Steiermark ORF.at
MI | 11.04.2012
Skinheads (Bild: APA)
SEKTENBERICHT
Rechte Szene bei Jugendlichen im Vormarsch
Der Zulauf zu Sekten in der Steiermark hält sich in Grenzen, das besagt der Sektenbericht für 2008. Allerdings ist - vor allem bei Jugendlichen - ein verstärkter Zulauf zu rechtsextremen Gruppen zu beobachten.
Für jeden zweiten Steirer ist Esoterik ein Thema, so Schweidlenka.
Wirtschaftskrise bringt neue Esoterikwelle
In Graz wurde am Donnerstag der Sektenbericht des Landes für das vergangene Jahr präsentiert: In der Steiermark gibt es demnach eine neue Esoterikwelle - für etwa die Hälfte der Steirer ist Esoterik ein Thema. Grund dafür ist unter anderem die allgemeine Verunsicherung durch die Wirtschaftskrise. Der Zulauf zu Sekten hält sich in Grenzen.
Zwei Prozent gehören rechten Gruppen an.
"Es ist Zeitgeist, rechts zu sein"
Allerdings gibt es laut dem Bericht eine andere beunruhigende Entwicklung: "Es ist Zeitgeist, rechts zu sein", sagt der steirische Sektenbeauftragte Roman Schweidlenka, der auch antidemokratische Strömungen im Land beobachtet. Bereits zwei Prozent der steirischen Jugendlichen gehören einer rechtsextremen Gruppe an - der Rechtsextremismus sei damit die derzeit erfolgreichste Jugendbewegung im Land.

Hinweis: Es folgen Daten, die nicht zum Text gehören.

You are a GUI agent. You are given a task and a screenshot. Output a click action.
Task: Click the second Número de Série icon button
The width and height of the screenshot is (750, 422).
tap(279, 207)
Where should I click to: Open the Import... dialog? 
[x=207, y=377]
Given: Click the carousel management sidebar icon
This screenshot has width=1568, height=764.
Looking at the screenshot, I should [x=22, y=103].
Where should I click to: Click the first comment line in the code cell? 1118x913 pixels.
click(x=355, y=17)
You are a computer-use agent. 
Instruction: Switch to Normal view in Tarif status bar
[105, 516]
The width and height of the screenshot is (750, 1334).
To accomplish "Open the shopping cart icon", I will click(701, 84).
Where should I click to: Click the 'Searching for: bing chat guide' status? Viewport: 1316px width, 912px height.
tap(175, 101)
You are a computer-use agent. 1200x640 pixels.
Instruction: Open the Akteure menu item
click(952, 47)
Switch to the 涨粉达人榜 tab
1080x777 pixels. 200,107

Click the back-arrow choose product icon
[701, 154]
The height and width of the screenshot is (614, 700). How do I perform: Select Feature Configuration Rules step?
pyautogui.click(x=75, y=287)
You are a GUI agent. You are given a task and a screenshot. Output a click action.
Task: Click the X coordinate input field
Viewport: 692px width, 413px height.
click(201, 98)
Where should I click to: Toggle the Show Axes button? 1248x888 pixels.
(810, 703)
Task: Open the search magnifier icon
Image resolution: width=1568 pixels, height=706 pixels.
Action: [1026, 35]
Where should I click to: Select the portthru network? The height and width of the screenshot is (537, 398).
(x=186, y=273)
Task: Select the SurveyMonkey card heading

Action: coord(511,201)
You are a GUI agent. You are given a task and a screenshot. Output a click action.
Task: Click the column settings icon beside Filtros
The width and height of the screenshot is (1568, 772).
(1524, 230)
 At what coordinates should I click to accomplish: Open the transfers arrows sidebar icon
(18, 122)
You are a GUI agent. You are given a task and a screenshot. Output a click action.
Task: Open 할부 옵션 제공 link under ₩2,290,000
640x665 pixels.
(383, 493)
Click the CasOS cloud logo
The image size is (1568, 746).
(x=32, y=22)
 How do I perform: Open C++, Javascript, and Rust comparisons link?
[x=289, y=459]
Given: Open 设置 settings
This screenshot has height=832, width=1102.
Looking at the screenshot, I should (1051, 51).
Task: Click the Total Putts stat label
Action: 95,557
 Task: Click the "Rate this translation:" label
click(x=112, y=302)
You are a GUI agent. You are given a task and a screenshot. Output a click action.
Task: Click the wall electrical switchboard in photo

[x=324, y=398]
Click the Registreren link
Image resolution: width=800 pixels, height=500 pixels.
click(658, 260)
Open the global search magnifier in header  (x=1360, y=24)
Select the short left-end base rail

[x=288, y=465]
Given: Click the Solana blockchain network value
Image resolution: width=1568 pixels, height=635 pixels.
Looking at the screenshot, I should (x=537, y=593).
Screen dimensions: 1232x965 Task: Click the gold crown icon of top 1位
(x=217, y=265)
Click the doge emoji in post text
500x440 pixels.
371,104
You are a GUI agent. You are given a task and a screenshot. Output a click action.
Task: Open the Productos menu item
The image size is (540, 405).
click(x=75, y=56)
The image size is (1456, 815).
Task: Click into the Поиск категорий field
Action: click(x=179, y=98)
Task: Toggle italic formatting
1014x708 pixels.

Vor allem das Internet wird von rechtsextremen Gruppen genutzt.
"Rechte werben aggressiver"
"Was man sicher sagen kann, ist, dass Rechtsextreme und Neonazis aggressiver werden und Jugendliche und Jugendkulturen immer wirksamer anwerben", so Schweidlenka. Hier erhalte vor allem das Internet eine immer größere Bedeutung, warnt der Sektenexperte.
"Vor allem in Leoben, Feldbach, Leibnitz und Mürzzuschlag gibt es rechte Skin-Gruppen."
Rechte Gruppen rücken zusammen
Bestimmte Musik, Kleidermarken und Codes verbinden die rechtsextremen Gemeinschaften. Die einzelnen Gruppen in der Steiermark rücken immer näher zusammen. "In der Steiermark haben wir rechte Skin-Gruppen in Feldbach, Leibnitz, Mürzzuschlag und mehrere in Leoben. Wir haben die Nationale Volkspartei, die ich selbst in Graz gesehen habe: Die machen Flugblattaktionen", erklärt der Sektenexperte.
Protest und Vertrauensverlust in Demokratie als Gründe.
Wirtschaftskrise verunsichert Jugendliche
Der Grund, warum Jugendliche nach rechts tendieren, sei meist Protest gegen die Gesellschaft, der Verlust des Vertrauens in die Demokratie, aber auch die Suche nach einem "starken Mann".

Außerdem seien viele Jugendliche durch die Wirtschaftskrise verunsichert - Sündenböcke würden gesucht, sagt Schweidlenka:
"Einstiegsdroge ist immer die Ausländerfeindlichkeit und Aussagen wie 'Der Hitler war doch nicht so schlecht'. Das ist nicht organisierter Rechtsextremismus, sondern es ist in diesem meta-politischen Bereich."
"Mit Aufklärung gegensteuern"
Gegensteuern könne man nur, indem man die Jugendlichen darüber informiere, was wirklich hinter den simplen Botschaften stehe, so Schweidlenka.
Laut Vollath betreffe diese Tendenz die gesamte Bevölkerung.
"Jugendliche sind Spiegel der Gesellschaft"
Es seien aber nicht nur viele Jugendliche vom Rechtsruck betroffen, so Jugendlandesrätin Bettina Vollath (SPÖ): Die Tendenz gebe es in der gesamten Bevölkerung, Jugendliche würden es nur offener sagen. "Wir haben uns in den vergangenen Jahren zu wenig um das Zusammenleben gekümmert", so Vollath .
Infostelle für antidemokratische Strömungen
Schweidlenkas Servicestelle wird nun um eine "Informationsstelle bezüglich antidemokratischer Strömungen" erweitert. Vollath hat das bisherige Budget der Servicestelle von rund 54.000 Euro in diesem Jahr um 9.000 Euro für die Ausweitung der Präventions- und Informationsarbeit im Bereich der antidemokratischen Strömungen erhöht.